You can see that the SAM file is 5 times larger than the BAM file. Yet, the more efficient way to store the alignment is to use the CRAM format. CRAM is fully compatible with BAM, and main repositories, such as GEO and SRA, accept alignments in the CRAM format. UCSC Genome Browser can visualize both BAM and CRAM files. It is now a widly recommended format for storing alignments.
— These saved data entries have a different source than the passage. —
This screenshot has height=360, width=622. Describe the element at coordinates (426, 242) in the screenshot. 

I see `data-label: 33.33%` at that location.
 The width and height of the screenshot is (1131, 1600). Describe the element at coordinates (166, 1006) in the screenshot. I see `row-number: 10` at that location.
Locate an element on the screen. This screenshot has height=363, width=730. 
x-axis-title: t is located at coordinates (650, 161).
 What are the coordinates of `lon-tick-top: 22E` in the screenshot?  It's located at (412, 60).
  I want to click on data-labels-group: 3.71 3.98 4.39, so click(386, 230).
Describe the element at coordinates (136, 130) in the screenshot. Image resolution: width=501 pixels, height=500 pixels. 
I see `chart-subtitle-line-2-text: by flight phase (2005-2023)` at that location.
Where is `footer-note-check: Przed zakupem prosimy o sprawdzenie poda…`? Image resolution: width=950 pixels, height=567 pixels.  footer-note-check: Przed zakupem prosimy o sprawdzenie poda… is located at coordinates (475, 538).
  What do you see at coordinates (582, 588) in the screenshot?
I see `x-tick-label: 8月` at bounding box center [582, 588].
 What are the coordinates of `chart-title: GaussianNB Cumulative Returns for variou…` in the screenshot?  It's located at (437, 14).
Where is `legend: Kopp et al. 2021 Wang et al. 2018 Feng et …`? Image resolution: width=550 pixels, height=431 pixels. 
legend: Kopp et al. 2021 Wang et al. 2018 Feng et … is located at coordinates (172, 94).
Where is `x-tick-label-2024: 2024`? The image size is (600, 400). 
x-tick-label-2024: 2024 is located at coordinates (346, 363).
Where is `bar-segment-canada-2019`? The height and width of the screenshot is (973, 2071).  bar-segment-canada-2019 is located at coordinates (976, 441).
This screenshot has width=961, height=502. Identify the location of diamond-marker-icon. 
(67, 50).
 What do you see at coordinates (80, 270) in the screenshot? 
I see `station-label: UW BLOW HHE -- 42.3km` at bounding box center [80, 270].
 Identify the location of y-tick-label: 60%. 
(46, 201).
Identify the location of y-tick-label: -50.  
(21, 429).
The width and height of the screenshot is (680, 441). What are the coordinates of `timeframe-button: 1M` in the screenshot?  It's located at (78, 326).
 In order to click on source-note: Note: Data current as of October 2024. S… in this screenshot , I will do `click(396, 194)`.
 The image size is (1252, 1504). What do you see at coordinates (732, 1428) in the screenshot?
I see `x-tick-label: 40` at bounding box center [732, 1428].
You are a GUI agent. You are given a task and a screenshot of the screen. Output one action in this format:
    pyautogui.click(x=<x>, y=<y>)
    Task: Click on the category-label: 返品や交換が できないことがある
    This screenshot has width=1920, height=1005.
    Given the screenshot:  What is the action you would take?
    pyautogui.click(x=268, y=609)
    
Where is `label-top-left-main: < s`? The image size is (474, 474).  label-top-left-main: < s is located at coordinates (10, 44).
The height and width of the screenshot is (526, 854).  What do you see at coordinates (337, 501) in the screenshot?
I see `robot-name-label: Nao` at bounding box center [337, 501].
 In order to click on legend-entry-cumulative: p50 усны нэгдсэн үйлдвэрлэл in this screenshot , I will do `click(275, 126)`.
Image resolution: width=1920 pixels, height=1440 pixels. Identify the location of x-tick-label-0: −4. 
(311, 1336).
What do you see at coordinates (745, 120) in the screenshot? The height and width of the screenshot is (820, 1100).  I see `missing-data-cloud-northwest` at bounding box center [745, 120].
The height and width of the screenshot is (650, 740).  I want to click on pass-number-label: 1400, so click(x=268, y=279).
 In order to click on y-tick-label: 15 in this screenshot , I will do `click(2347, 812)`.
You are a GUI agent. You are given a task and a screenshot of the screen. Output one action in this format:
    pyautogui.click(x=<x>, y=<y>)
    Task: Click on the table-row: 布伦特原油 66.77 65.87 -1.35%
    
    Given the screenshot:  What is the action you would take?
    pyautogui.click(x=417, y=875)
To convert BAM to CRAM, we have to provide unzipped and indexed version of the genome.

$RUN samtools faidx annotations/Homo_sapiens.GRCh38.dna.chromosome.10.fa

$RUN samtools view -C alignments/A549_0_1Aligned.sortedByCoord.out.bam -T annotations/Homo_sapiens.GRCh38.dna.chromosome.10.fa > alignments/A549_0_1.cram

ls -alht A549_0_1*.*am
-rw-r--r-- 1 lcozzuto Bioinformatics_Unit 1.5G May  2 18:59 A549_0_1.sam
-rw-r--r-- 1 lcozzuto Bioinformatics_Unit 167M May  2 18:58 A549_0_1.cram
-rw-r--r-- 1 lcozzuto Bioinformatics_Unit 320M Apr 30 18:55 A549_0_1Aligned.sortedByCoord.out.bam

You can see that a .cram file is as twice as smaller than a .bam file. Let’s remove the .sam file:

rm alignments/*.sam

Alignment QC

The quality of the resulting alignment can be checked using the tool QualiMap. To run QualiMap, we specify the kind of analysis (rnaseq), the presence of paired-end reads within the bam file (-pe) and the strand of the library (-p strand-specific-reverse).

IMPORTANT: before running QualiMap ensure enough disk space for a temporary directory ./tmp that the program is required, running the following command:

export _JAVA_OPTIONS="-Djava.io.tmpdir=./tmp -Xmx6G"

$RUN qualimap rnaseq -pe -bam alignments/A549_0_1Aligned.sortedByCoord.out.bam \
	-gtf annotations/gencode.v29.annotation_chr10.gtf \
	-outdir QC -p strand-specific-reverse
  
Java memory size is set to 1200M
Launching application...

OpenJDK 64-Bit Server VM warning: ignoring option MaxPermSize=1024m; support was removed in 8.0
QualiMap v.2.2.1
Built on 2016-10-03 18:14
....

We can check the final report in a browser:

firefox QC/qualimapReport.html

The report gives a lot of useful information, such as the total number of mapped reads, the amount of reads mapped to exons, introns or intergenic regions, and the bias towards one of the ends of mRNA (that can give information about RNA integrity or a protocol used).

Looking at the gene coverage we can see a bias towards 5’-end that is compatible with the kind of stranded protocol used.

Finally, we can see that the majority of reads map to the exons.

IMPORTANT for running QualiMap on many samples (for detail, see QualiMap documentation

Make sure to give to the output folder the name corresponding to a running sample; e.g., ./QC/A549_0_1; otherwise you will end up with files and folders for the last running sample only.
If you run QualiMap in parallel for many samples, make sure to create a different tmp-folder for each sample; e.g., ./tmp/A549_0_1.
QualiMap sorts BAM files by read names. To speed up this part of the program execution, you can use samtools to sort the BAM files in parallel and using multiple CPUs and then to give to QualiMap a BAM file sorted by read names and provide an option –sorted.